These are chat archives for dereneaton/ipyrad

19th
Sep 2017
Wind-ant
@Wind-ant
Sep 19 2017 01:21
thanks a lot @dereneaton @isaacovercast
arminf
@arminf82
Sep 19 2017 11:01
@isaacovercast Thanks, ya, I just saw that! Thank you.
tommydevitt
@tommydevitt
Sep 19 2017 16:40

@isaacovercast I've been launching the ipcluster from a batch script

ipcluster start --n=96 --engines=MPI --ip='*' --profile=$profile

I haven't tried launching it locally, but have been able to launch and run it remotely in non-MPI mode.

Isaac Overcast
@isaacovercast
Sep 19 2017 17:06
@tommydevitt What are you setting the value of $profile as?
tommydevitt
@tommydevitt
Sep 19 2017 17:06
@isaacovercast I didn't. What should that value be?
Isaac Overcast
@isaacovercast
Sep 19 2017 17:51

@tommydevitt You can just leave it off. Run it like this:

ipcluster start --n=96 --engines=MPI --ip='*'

then run ipyrad like this:

ipyrad -p params-1.txt -s 1 --MPI --ipcluster
the --profile flag is used if you want to name your ipcluster instance, but it just uses the default one if you don't specify.
Deren Eaton
@dereneaton
Sep 19 2017 18:01
yeah that's probably the problem @tommydevitt.
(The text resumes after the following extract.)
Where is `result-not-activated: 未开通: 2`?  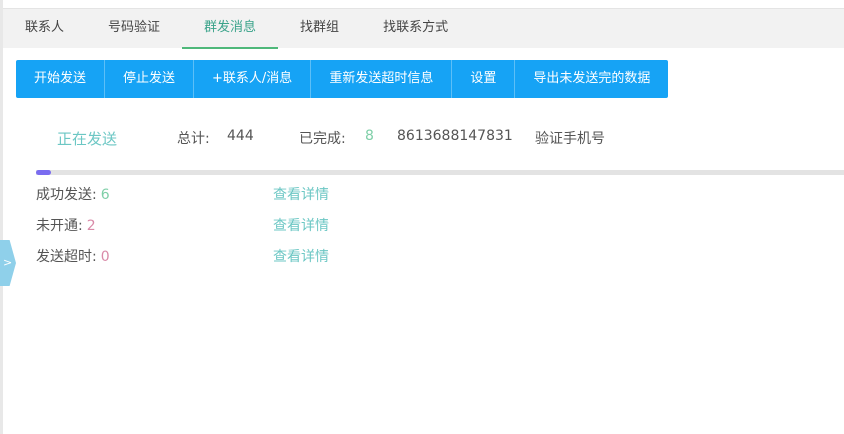 result-not-activated: 未开通: 2 is located at coordinates (66, 225).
The profile name from your batch script ($profile) needs to match the profile name in your python code (ipp.Client(profile='MPI96')).
tommydevitt
@tommydevitt
Sep 19 2017 18:07
@dereneaton @isaacovercast Thanks y'all. So, if I leave it off the batch script, I don't need to include it in the python code?
Deren Eaton
@dereneaton
Sep 19 2017 18:21
that's right. The only real reason to use a profile argument is if you are running multiple ipcluster instances at the same time, to keep them distinct. The other use is to customize a profile by editing it's setting so that it will always use the same arguments. I typically just provide a name for it so I remember what settings I used to start it (.e.g, like MPI96).
tommydevitt
@tommydevitt
Sep 19 2017 18:22
Gotcha.
toczydlowski
@toczydlowski
Sep 19 2017 19:47
@dereneaton Hi Deren, I'm finding weirdness in my vcf from ipyrad that doesn't make sense to me. I am working with a table of genotype frequencies per SNP that I built from the vcf file, the raw vcf file, and the .loci file. My species is diploid, and I set parameters as such. The following is all at one example SNP that I looked at. The vcf file states G and A,T as the alleles. This was weird to me as I expected to only have 2 alleles per segregating site. When I look visually in .loci, all samples are G, -, or K at this SNP position. Confusing thing 1: "K" is G or T, so why are the alleles listed earlier on this vcf line and binned as G, A/T (so there aren't really 3 alleles, at least in this case, it's a translation of the "K code" issue)? For this SNP, most individuals in the vcf file are 0/0:X:0,0,0,X. This seems right to me. Confusing thing 2: For 20/315 individuals, the pattern is 0/0:X:0,0,X,0. Shouldn't this be coded 1/1? Or differently than 0/0? For completeness, I have 1 individual that is 0/2:9:1,1,2,5 and one that is 1/1:6:0,6,0,0. All other individuals at this SNP follow one of the first two patterns or are missing (./.). Thoughts?
Isaac Overcast
@isaacovercast
Sep 19 2017 19:59
@toczydlowski What version of ipyrad are you running? Can you dropbox me the .loci and .vcf files? That does sound weird.
toczydlowski
@toczydlowski
Sep 19 2017 20:31
@isaacovercast Hi Isaac. Quick follow-up. For the individuals coded as 0/0:X:0,0,X,0, they are in fact G in .loci. So 0/0 is the correct coding - that is it gives the correct end result, but it seems the X should be in the end (4th) position, like for the other samples that are G, not in the third position. I am running 0.5.15 for this work. I have read through the bug report/updates from this version forward multiple times, but I don't remember if this is a bug that was found and fixed or not. I did a bunch of optimization of running replicate samples with different parameters in this version, so I don't want to switch to a more recent version (yet) if I don't have to. How do I find you on Dropbox (I use it but rarely).
Isaac Overcast
@isaacovercast
Sep 19 2017 23:31
@toczydlowski Well, i would bet good money the problem is the very old version. I know of several bugs we've fixed in the vcf output since 0.5. If you update to the newest version you will only have to re-run all the assemblies from step 5. I would highly recommend updating.